Царь, совершенно опухший, отечный, расплывшийся, сидел на троне в окружении дворян-рынд, бояр и думных дьяков. Он был страшен. Совершенно дряхлый, седой и облысевший старик пугал землисто-зеленым цветом лица и жгучим взглядом серых, таившихся под насупленными бровями глаз.
Он долго расспрашивал о походе. О Ермаке. Спрашивал о сражениях, о том, велико ли войско Кучума.
Казаки отвечали с толком и расстановкой, нисколько не робея бояр и дворян.
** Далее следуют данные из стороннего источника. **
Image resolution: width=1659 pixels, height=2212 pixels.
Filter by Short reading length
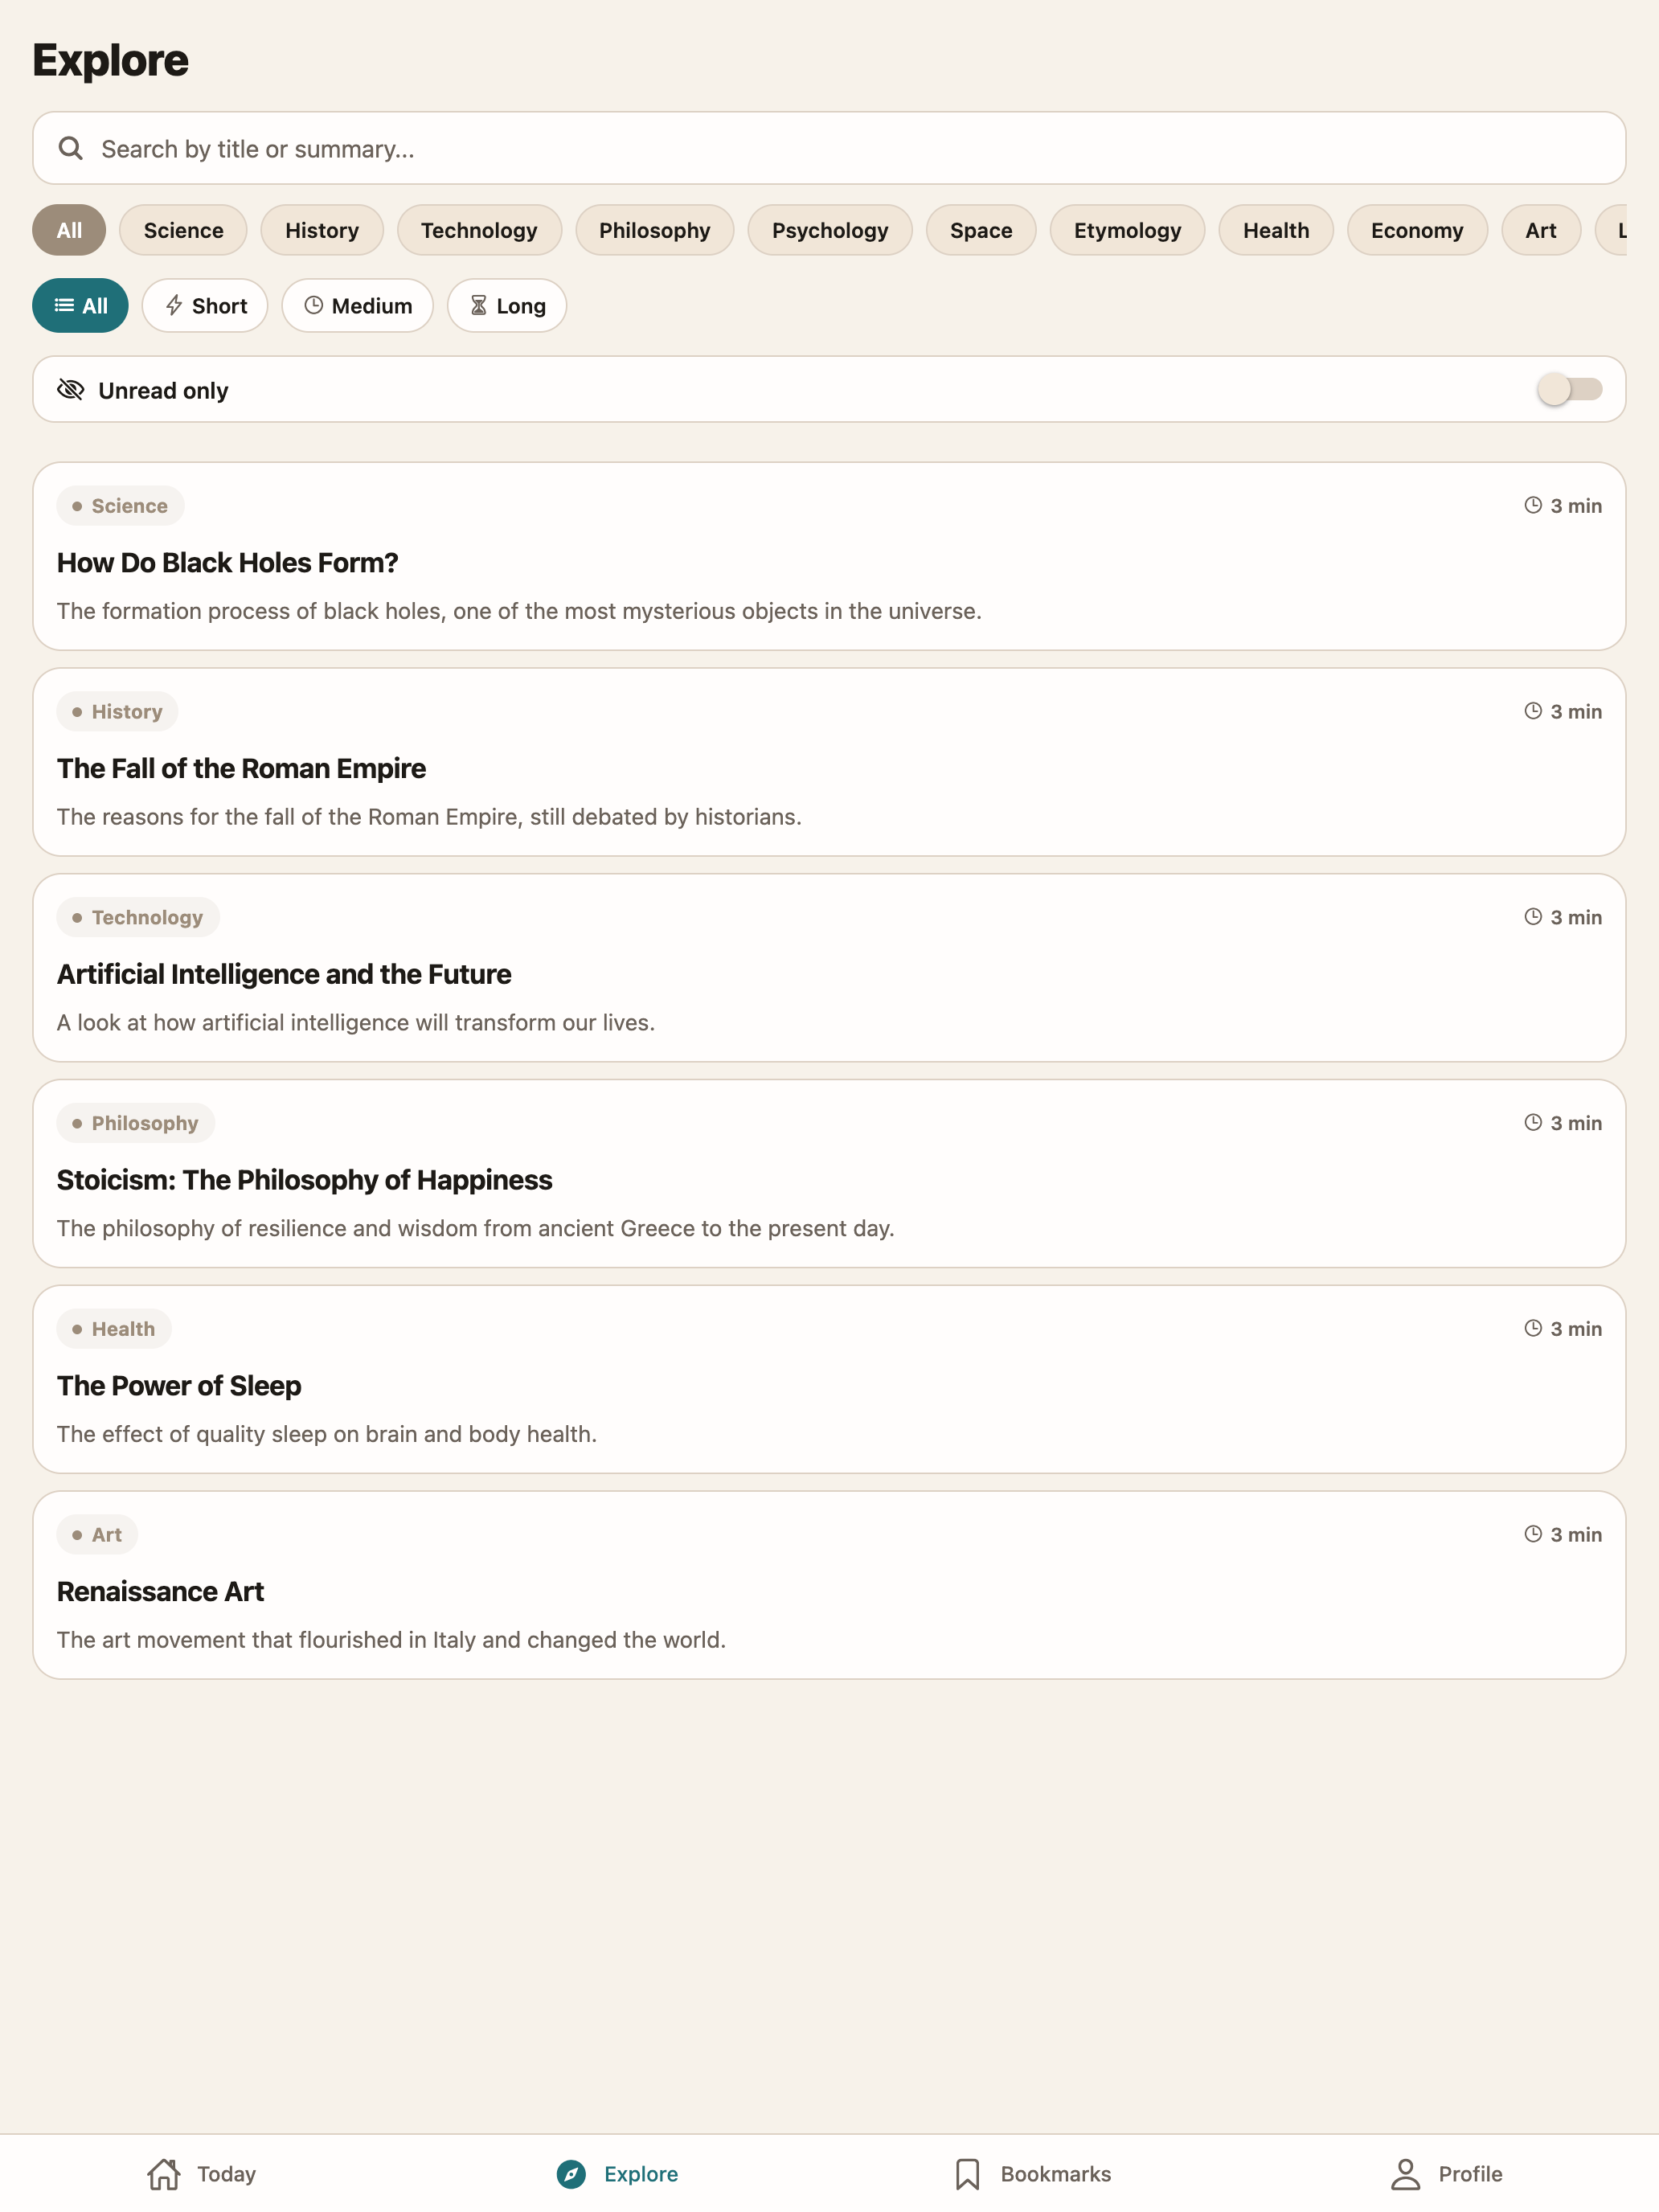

Урусов перед тем, как привести их к Царю, робеть не велел. И то, как, прослышав наконец-то о победе Ермака, встречала их Москва, придавало им достоинства. Однако Царь ни на минуту не забывал, что перед ним казаки — народ подлый, то есть роду простого, незнатного. Потому награды и царская благодарность были самые простые и немудреные: сукном, деньгами… Царь взял со стола первый попавшийся кубок и послал его в подарок Ермаку, кубки поменьше — другим атаманам.